One secret of people who perform under pressure is the ability to manage the pressure. Can you reframe meaningless situations to be at least moderately stressful so that you can harvest the motivation that comes with a little stress? On the other hand, can you dial back your experience of mind-crushing stress until you perceive it as motivating but manageable? If so, you can learn to perform under pressure.

This study also shows that no matter how much stress you’re under, how you cope with stress matters. Specifically, the study finds three general styles of coping with stress: people who deal with the stressful situation, people who deal with the emotional experience of stress, and people who use both coping strategies. First, the obvious: people who deal with both the situation and with their emotional response to stress perform the best under pressure. But check this out: people who cope with the emotional experience of stress do awfully until the going gets really tough, and people who deal with the situation are strong until stress gets high and the situation finally overwhelms them. As a stressful situation grows past the point where you can reasonably control the situation itself, it becomes more and more important to control your emotional experience of the stressful situation.
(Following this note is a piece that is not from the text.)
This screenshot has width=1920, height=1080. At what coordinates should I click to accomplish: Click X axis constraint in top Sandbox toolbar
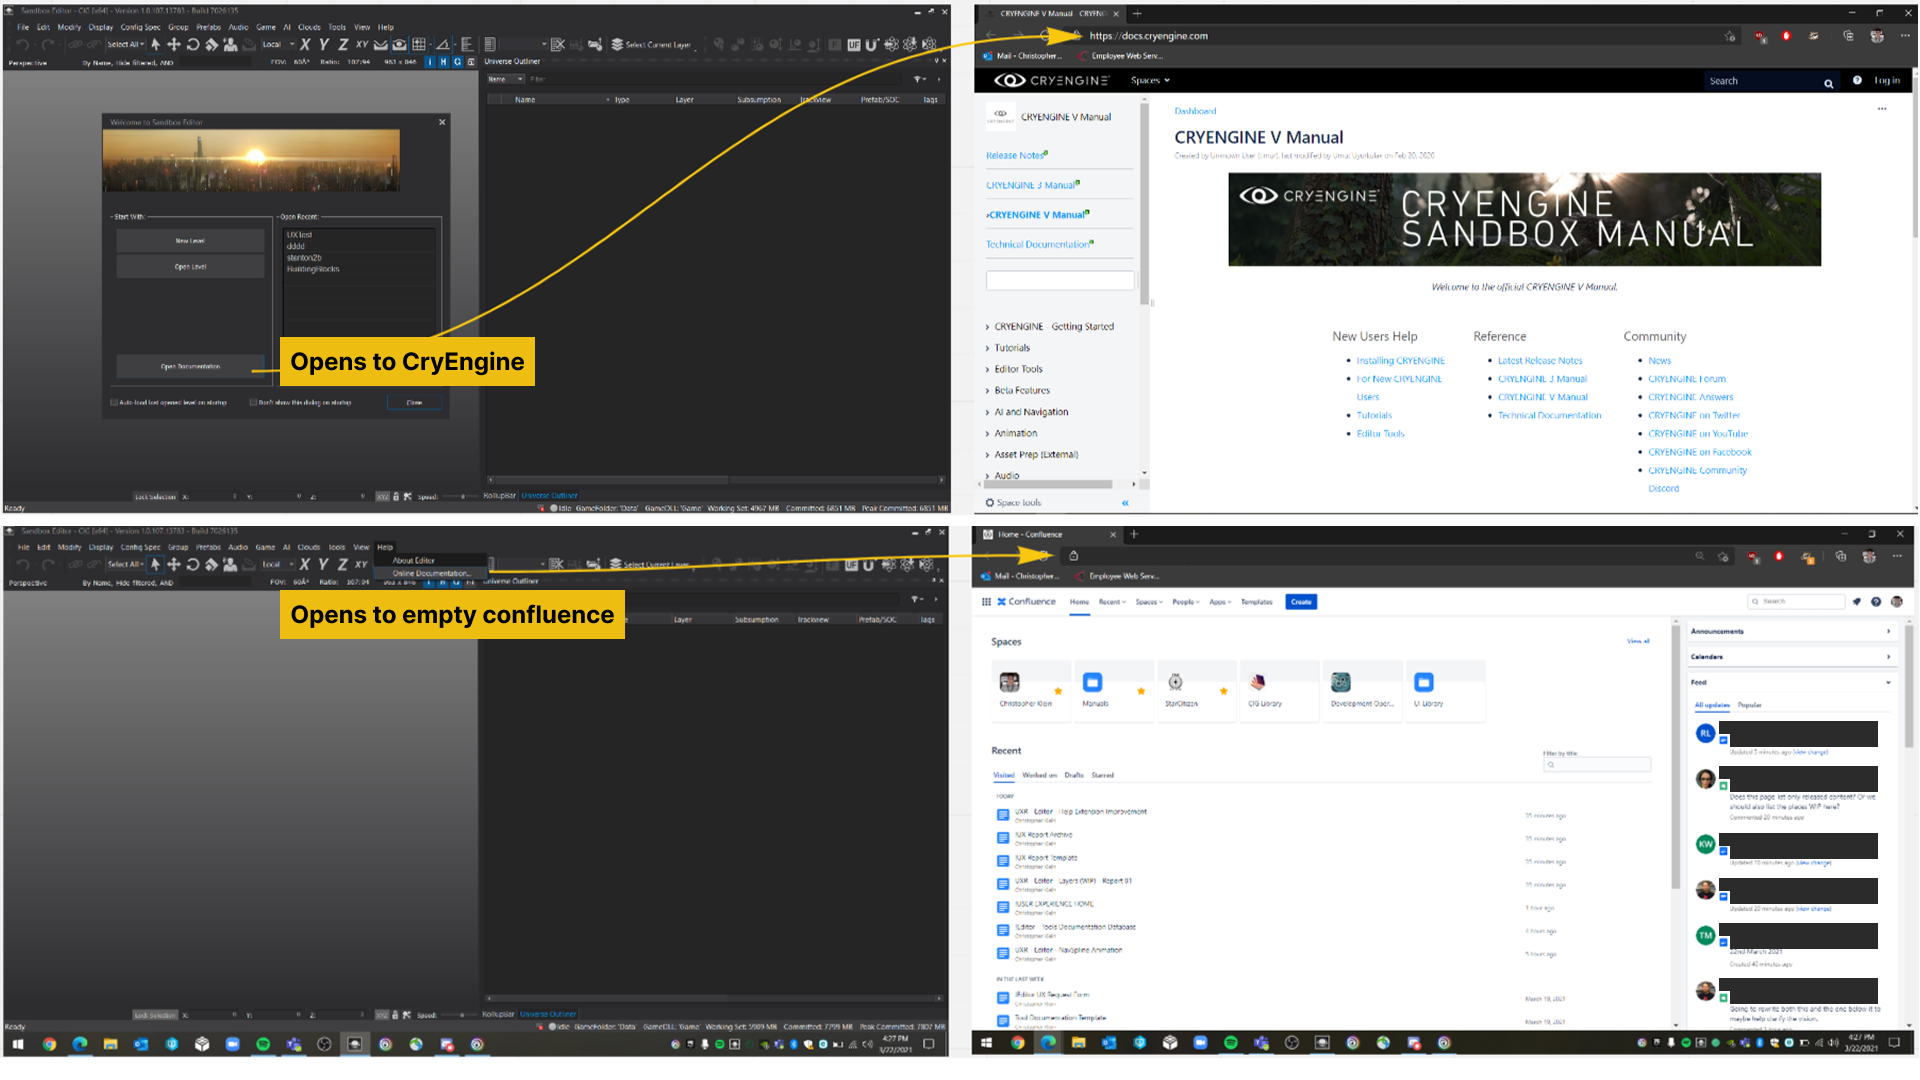[305, 44]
Coping with Stress Done Two Ways

Next time you’re supremely bored or ultimately stressed, try to keep the “inverted U” shape of stress and performance in mind: a little is good, but a lot is bad. Then if you can’t help but exist at that point on the curve where stress threatens to overwhelm you, try to round out your natural coping tendency with strategies from the other side of stress management. If you’re a doer, try managing your emotions; if you’re a de-stresser, try resolving the situation that creates stress. By chipping away at stress from both the situational and emotional sides, you can give yourself the best chance at managing it effectively.